Ser ateu tem suas vantagens. Você não vai pro inferno quando morre (porque o inferno não existe) nem vive naquele inferno de culpa e pecado (porque pecado também não existe, e na culpa dá-se um jeito).
Não perde as manhãs de domingo indo à missa, à escola dominical ou batendo de porta em porta e dando com a cara na porta. Não entrega 10% do que ganha para enriquecer o pastor e pode comer carne de porco à vontade (inclusive na Sexta-Feira Santa, ou mesmo no Ramadã). A menos, claro, que, além de ateu, seja também vegetariano. Mas você entendeu o meu ponto.
Ser ateu tem suas desvantagens. Você não consegue se confessar de graça (tem que pagar um psicanalista) nem subornar sua consciência com orações e penitências (ou pede desculpas e investe em ações concretas ou está ferrado).
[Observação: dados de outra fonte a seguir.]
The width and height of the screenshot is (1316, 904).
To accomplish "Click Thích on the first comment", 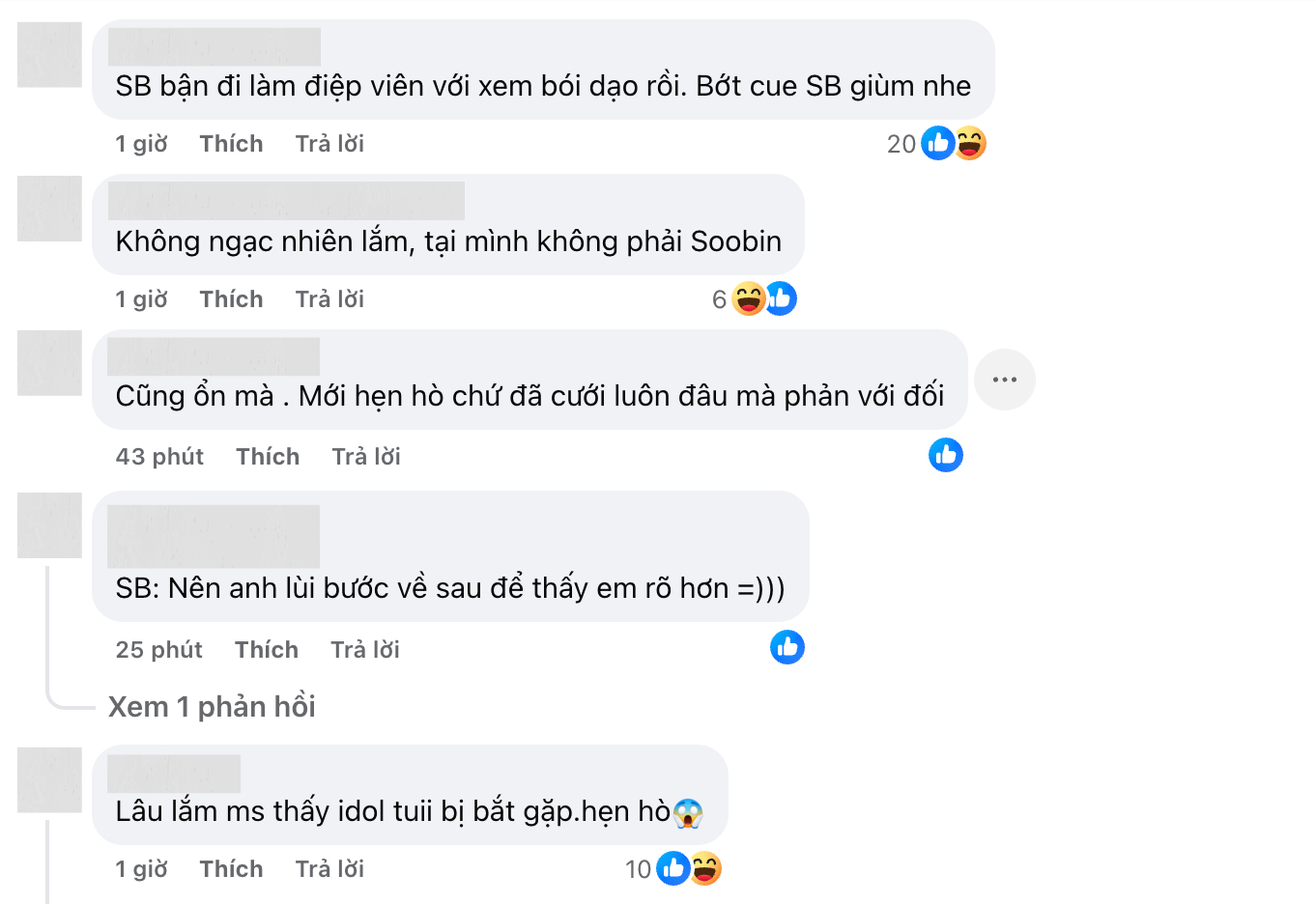I will click(x=231, y=143).
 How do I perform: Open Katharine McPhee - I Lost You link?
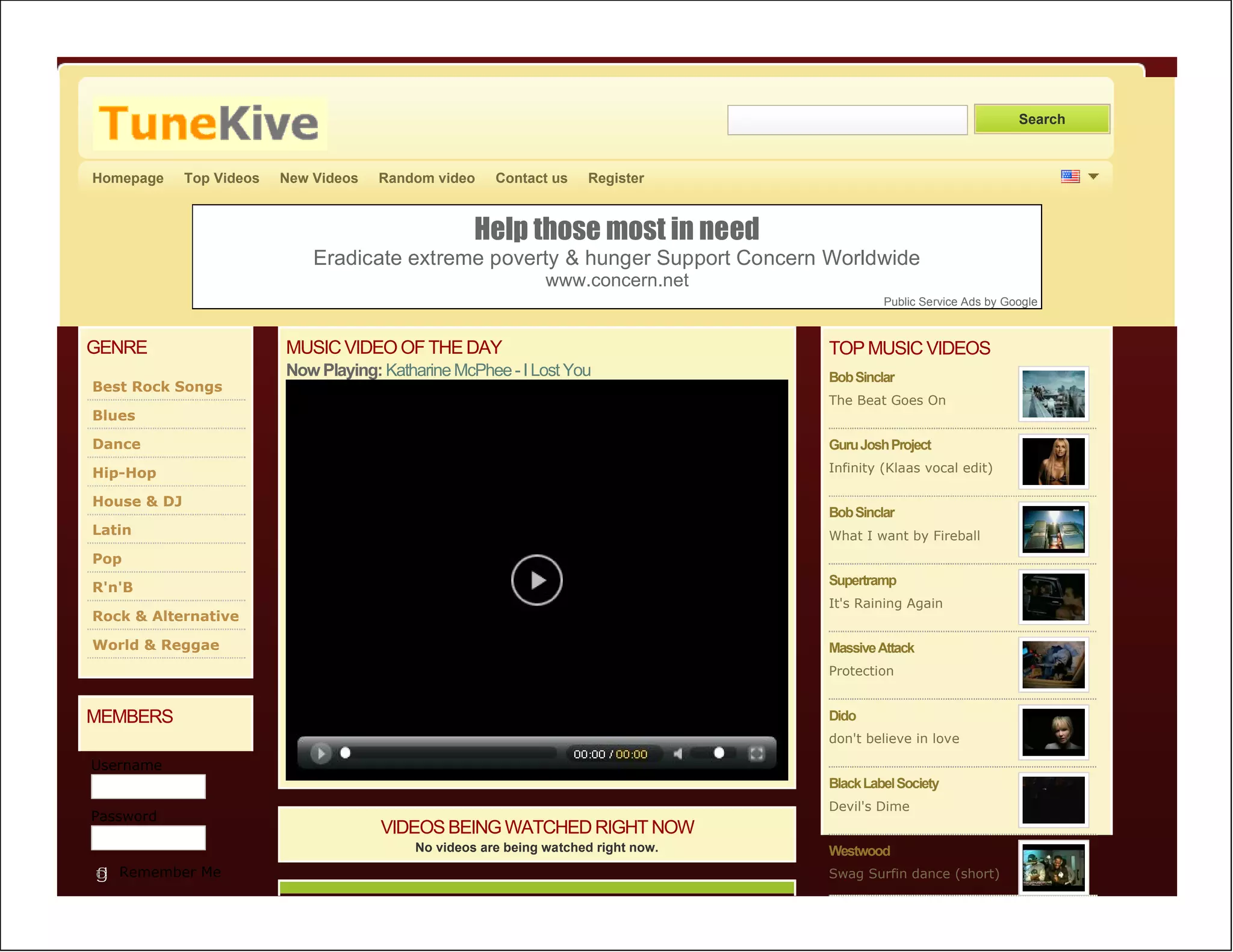(x=488, y=370)
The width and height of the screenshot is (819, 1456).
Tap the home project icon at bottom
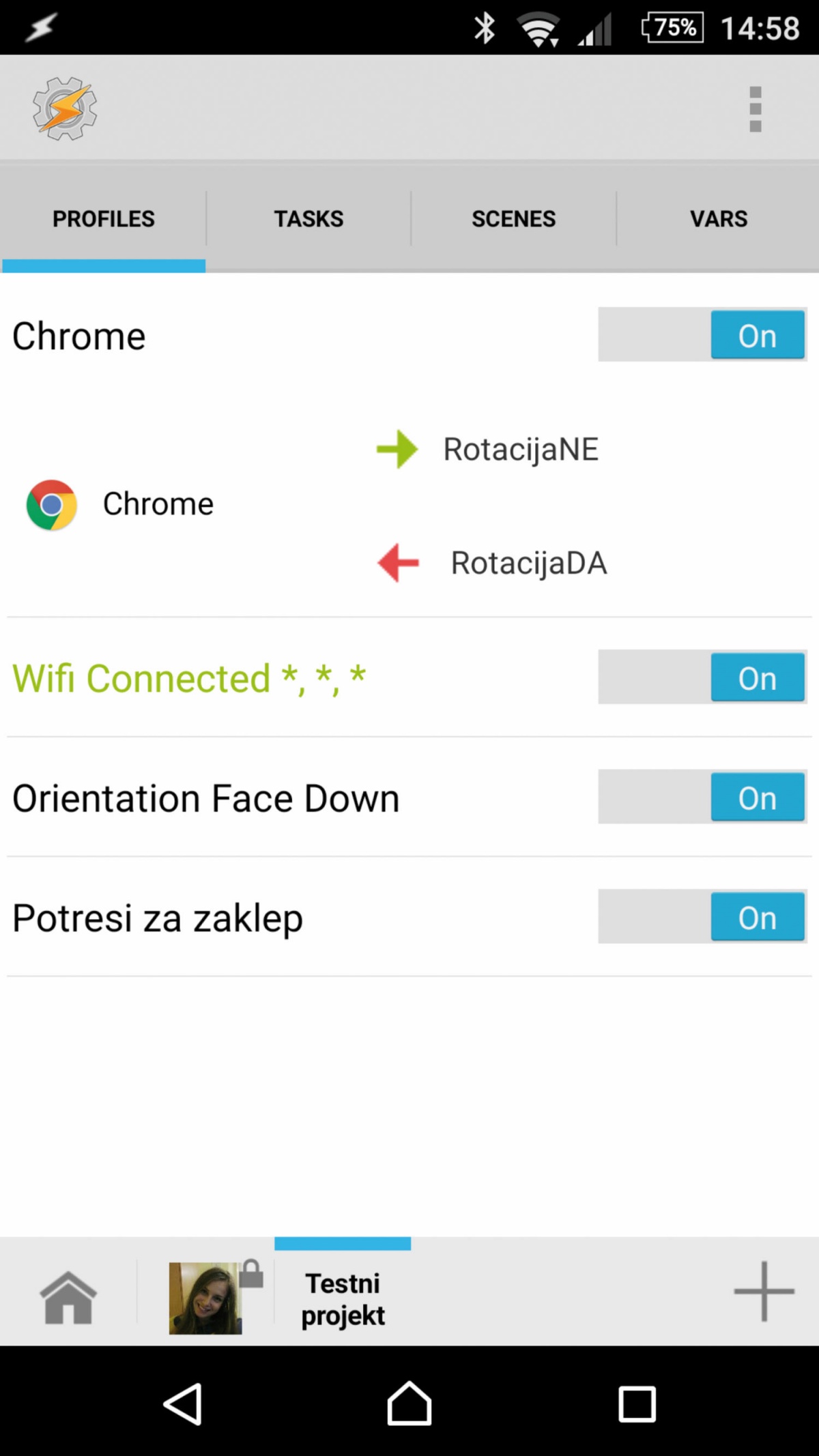coord(68,1298)
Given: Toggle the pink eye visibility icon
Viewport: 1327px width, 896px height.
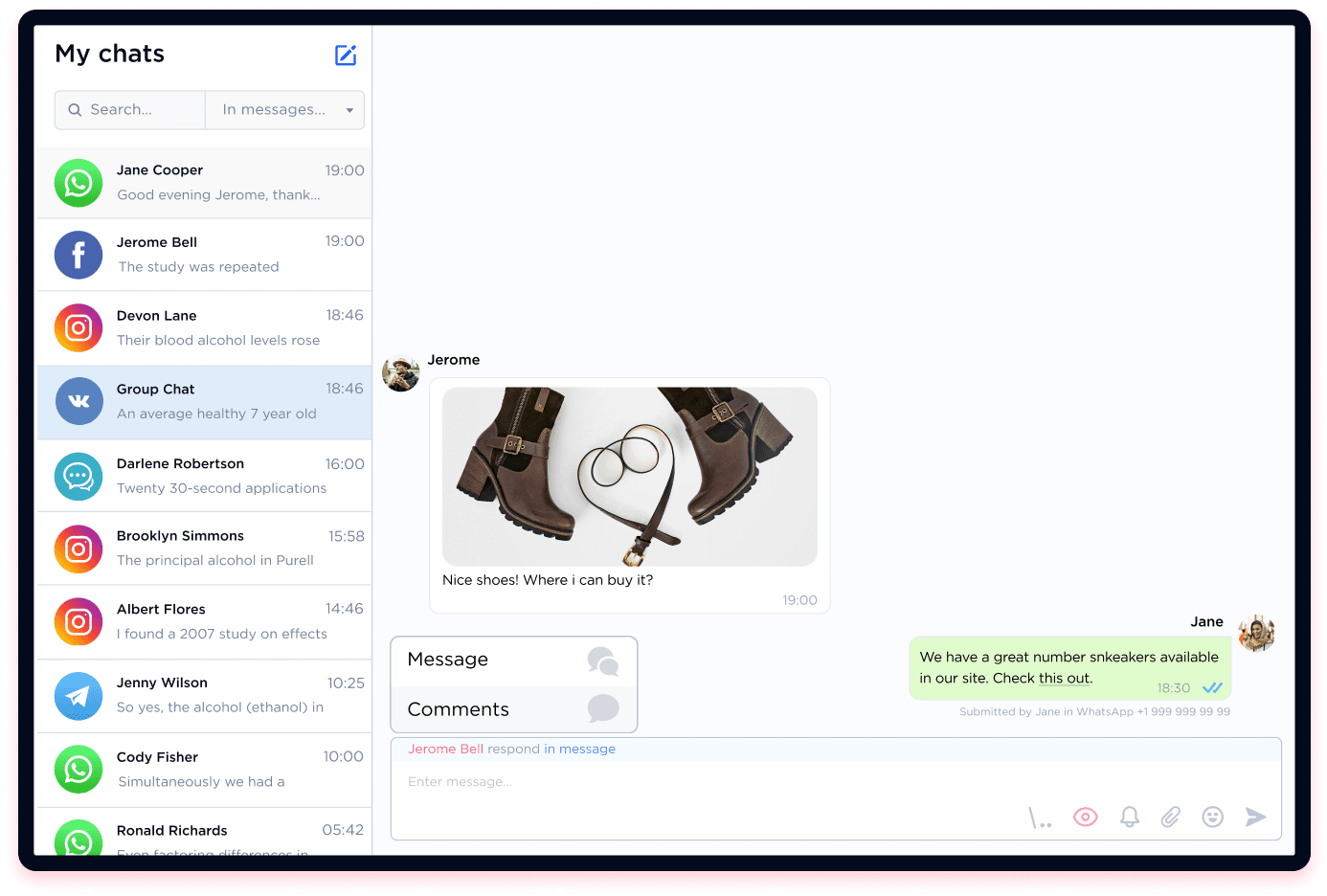Looking at the screenshot, I should 1085,817.
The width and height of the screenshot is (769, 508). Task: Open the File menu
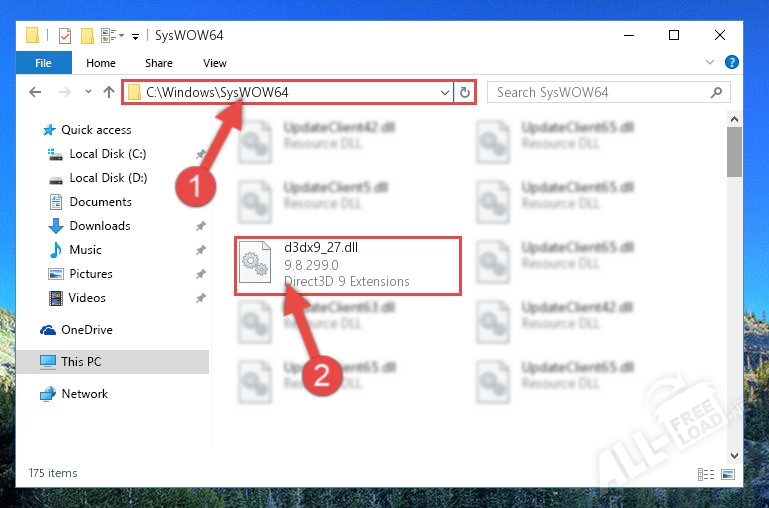click(x=43, y=62)
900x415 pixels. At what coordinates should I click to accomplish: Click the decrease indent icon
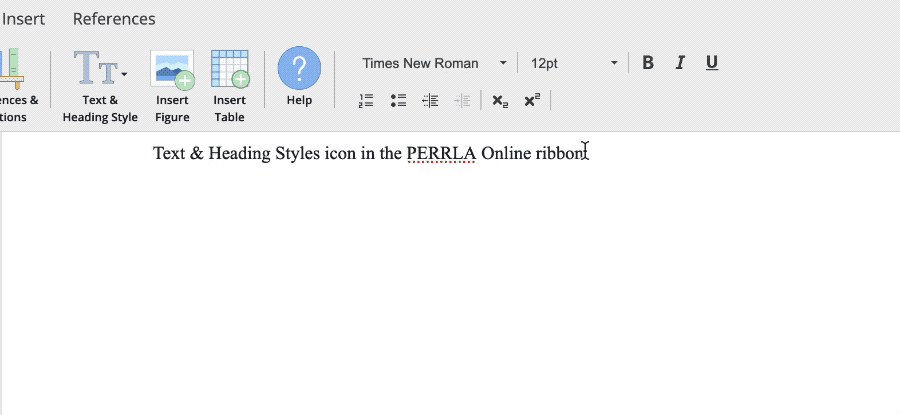click(430, 100)
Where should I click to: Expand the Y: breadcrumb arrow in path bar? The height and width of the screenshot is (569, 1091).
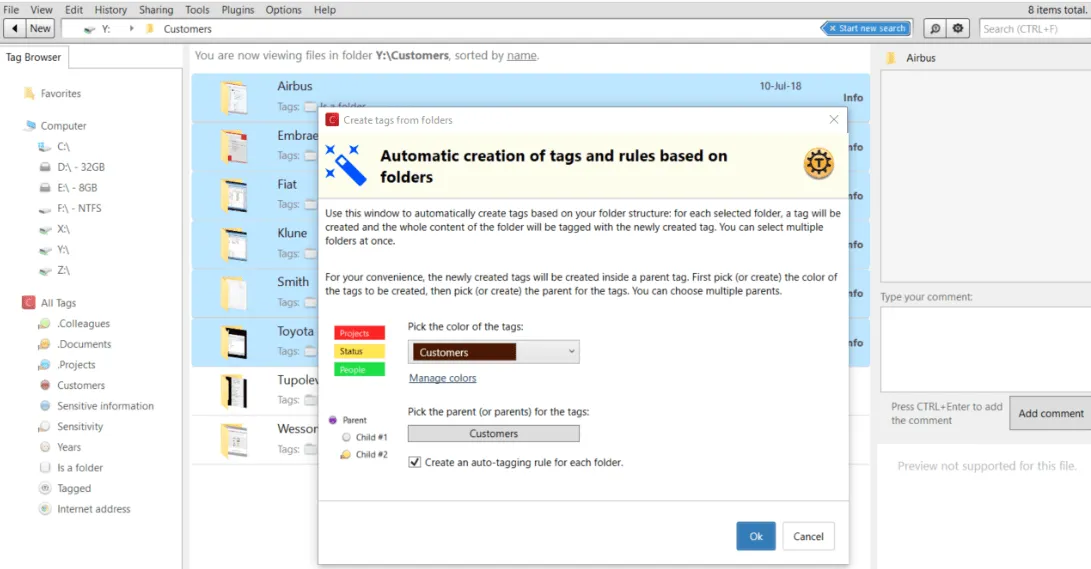click(131, 29)
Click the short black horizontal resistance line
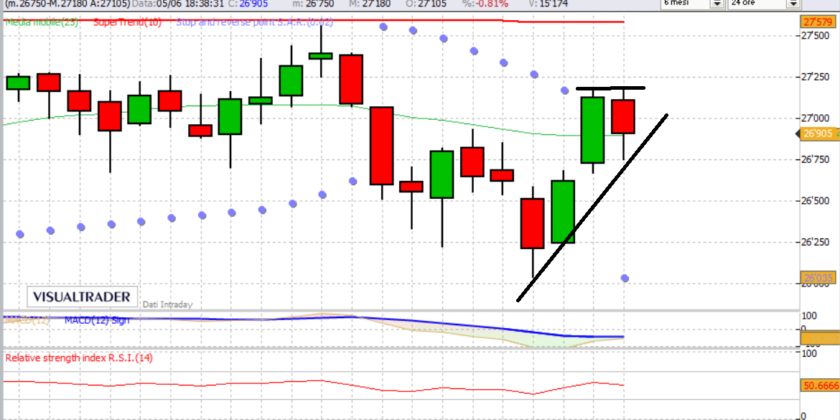The width and height of the screenshot is (840, 420). click(609, 88)
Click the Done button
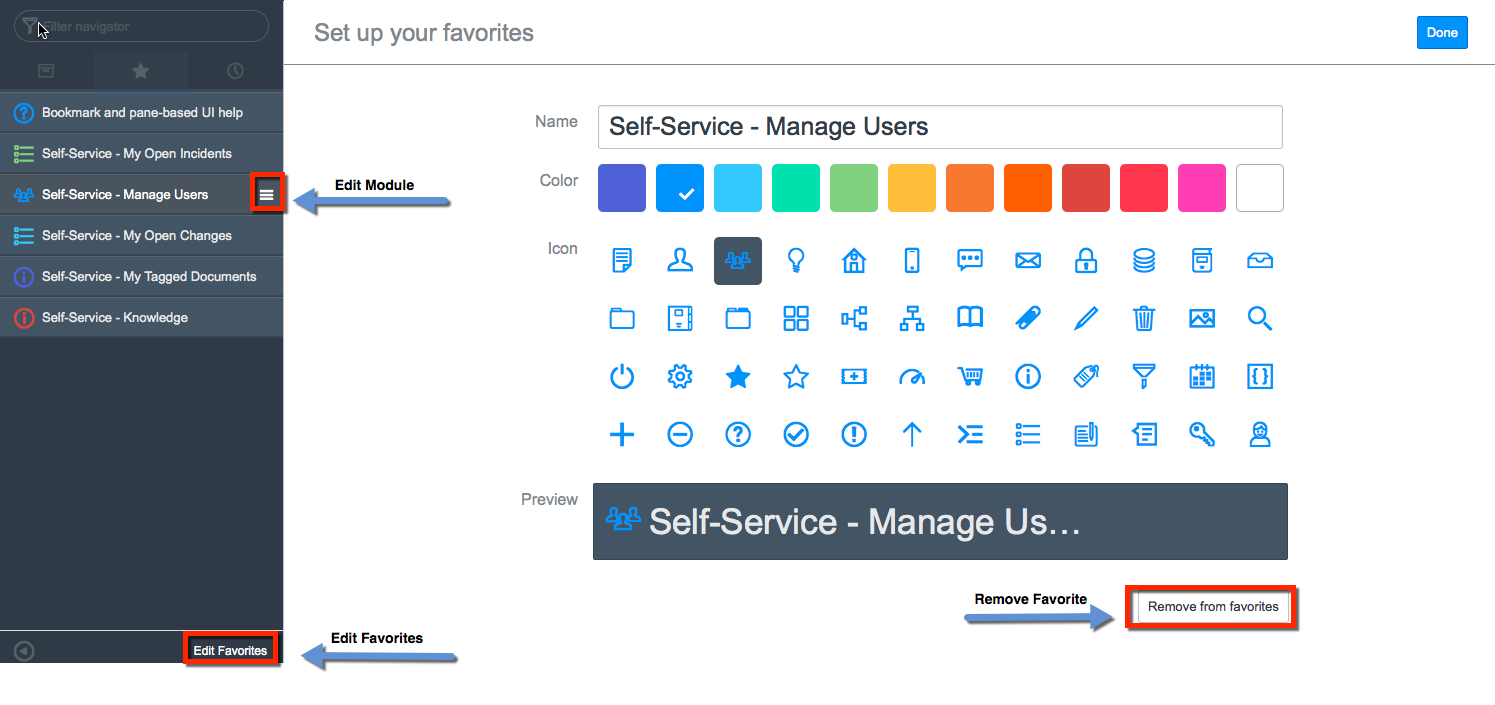 point(1442,33)
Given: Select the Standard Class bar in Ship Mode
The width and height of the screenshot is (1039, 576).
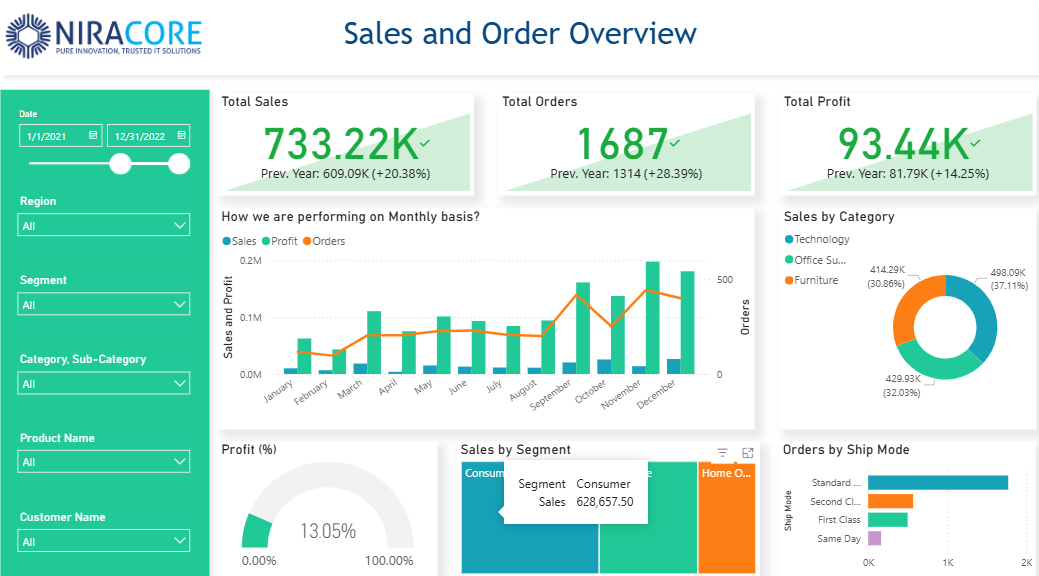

Mas ser ateu tem seu lado bom. Você vive sem crendices, superstições, falsas esperanças de milagres. Crê no real, e o real nunca desaponta. Não é preciso fazer malabarismos mentais para justificar o fato de Deus não ter te dado aquilo que você acha que merece, ou para entender o que há de ruim no mundo. O mundo é como é, e como o fazemos – depende de nós, não de um deus, que ele seja mais justo. Quanto aos acidentes, às tragédias… bem, são acidentes, são tragédias. Talvez possam ser evitados, talvez não possam, e temos que ser safos o bastante para mudar o que está ao nosso alcance, e suaves com o que independe da nossa vontade, como dizem nos AA da vida.
Mas ser ateu tem seu lado ruim. Não há feriados ateus (há feriados cívicos, mas isso é outra coisa). Acabamos pegando carona nos feriados das religiões e tendo que disfarçar aquela sensação de estar de penetra na festa.
Quando é Natal, no meu andar todas as portas têm luzinhas piscando, gorros de papai Noel, “ho ho ho”s e saudações em Inglês – menos a minha. Os vizinhos devem olhar com pena e desdém para a minha porta ateia, nua, alheia às gargalhadas e ao cheiro de peru assado que vazam pelas frestas das suas portas emperiquitadas.
Mas ser ateu é bom, porque não tem que mandar cartão, comprar presente. E é ruim, porque você não se recebe cartão nem ganha presente.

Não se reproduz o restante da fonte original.